## THE EXERCISE
Reproduce these lines verbatim, starting with the line that contains "Viewport: 1200px width, 1128px" and going on through the end of the records.

## DATA SUPPLIED

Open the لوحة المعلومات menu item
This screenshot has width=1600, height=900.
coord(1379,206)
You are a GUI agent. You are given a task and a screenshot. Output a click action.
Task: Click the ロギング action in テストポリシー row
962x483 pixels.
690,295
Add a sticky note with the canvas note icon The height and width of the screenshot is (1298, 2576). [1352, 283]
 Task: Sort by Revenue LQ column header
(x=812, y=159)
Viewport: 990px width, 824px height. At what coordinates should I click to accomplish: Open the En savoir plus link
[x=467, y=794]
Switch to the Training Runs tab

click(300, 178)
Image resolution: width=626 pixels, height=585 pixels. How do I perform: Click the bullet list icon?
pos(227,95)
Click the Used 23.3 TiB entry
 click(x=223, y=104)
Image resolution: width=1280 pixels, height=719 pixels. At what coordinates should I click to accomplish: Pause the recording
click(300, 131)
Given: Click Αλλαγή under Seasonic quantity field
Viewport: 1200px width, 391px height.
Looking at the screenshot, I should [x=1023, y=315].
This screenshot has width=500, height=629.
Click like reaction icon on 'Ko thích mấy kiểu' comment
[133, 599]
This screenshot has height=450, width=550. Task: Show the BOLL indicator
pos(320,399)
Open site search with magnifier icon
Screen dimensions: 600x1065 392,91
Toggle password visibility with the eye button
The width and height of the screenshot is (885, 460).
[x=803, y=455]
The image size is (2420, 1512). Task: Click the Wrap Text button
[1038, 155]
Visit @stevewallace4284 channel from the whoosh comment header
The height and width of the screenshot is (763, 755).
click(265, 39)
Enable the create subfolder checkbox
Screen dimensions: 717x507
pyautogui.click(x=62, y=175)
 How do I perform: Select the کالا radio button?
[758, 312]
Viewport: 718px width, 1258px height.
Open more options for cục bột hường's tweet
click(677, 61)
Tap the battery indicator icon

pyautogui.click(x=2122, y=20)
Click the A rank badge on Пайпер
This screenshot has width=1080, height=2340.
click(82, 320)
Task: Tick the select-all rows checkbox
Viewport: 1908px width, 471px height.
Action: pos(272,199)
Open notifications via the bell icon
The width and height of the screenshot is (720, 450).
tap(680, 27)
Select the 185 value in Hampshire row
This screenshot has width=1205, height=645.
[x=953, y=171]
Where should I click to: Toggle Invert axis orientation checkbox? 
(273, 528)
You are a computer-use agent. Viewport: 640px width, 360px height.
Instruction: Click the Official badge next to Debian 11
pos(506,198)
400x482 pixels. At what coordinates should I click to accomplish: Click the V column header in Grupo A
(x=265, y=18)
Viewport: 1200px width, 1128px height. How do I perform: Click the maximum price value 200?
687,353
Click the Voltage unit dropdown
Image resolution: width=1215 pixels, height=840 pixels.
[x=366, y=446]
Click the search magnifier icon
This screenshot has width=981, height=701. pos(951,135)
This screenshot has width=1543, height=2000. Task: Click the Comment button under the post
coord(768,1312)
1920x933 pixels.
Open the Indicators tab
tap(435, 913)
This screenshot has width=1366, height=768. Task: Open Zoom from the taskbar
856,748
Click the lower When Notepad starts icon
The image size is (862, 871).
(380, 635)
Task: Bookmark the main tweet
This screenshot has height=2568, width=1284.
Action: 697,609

## OUTPUT OF THE TASK
Viewport: 1200px width, 1128px height. How do I perform: Click the maximum price value 200?
687,353
Click the Voltage unit dropdown
Image resolution: width=1215 pixels, height=840 pixels.
[x=366, y=446]
Click the search magnifier icon
This screenshot has width=981, height=701. pos(951,135)
This screenshot has width=1543, height=2000. Task: Click the Comment button under the post
coord(768,1312)
1920x933 pixels.
Open the Indicators tab
tap(435, 913)
This screenshot has width=1366, height=768. Task: Open Zoom from the taskbar
856,748
Click the lower When Notepad starts icon
The image size is (862, 871).
(380, 635)
Task: Bookmark the main tweet
This screenshot has height=2568, width=1284.
Action: 697,609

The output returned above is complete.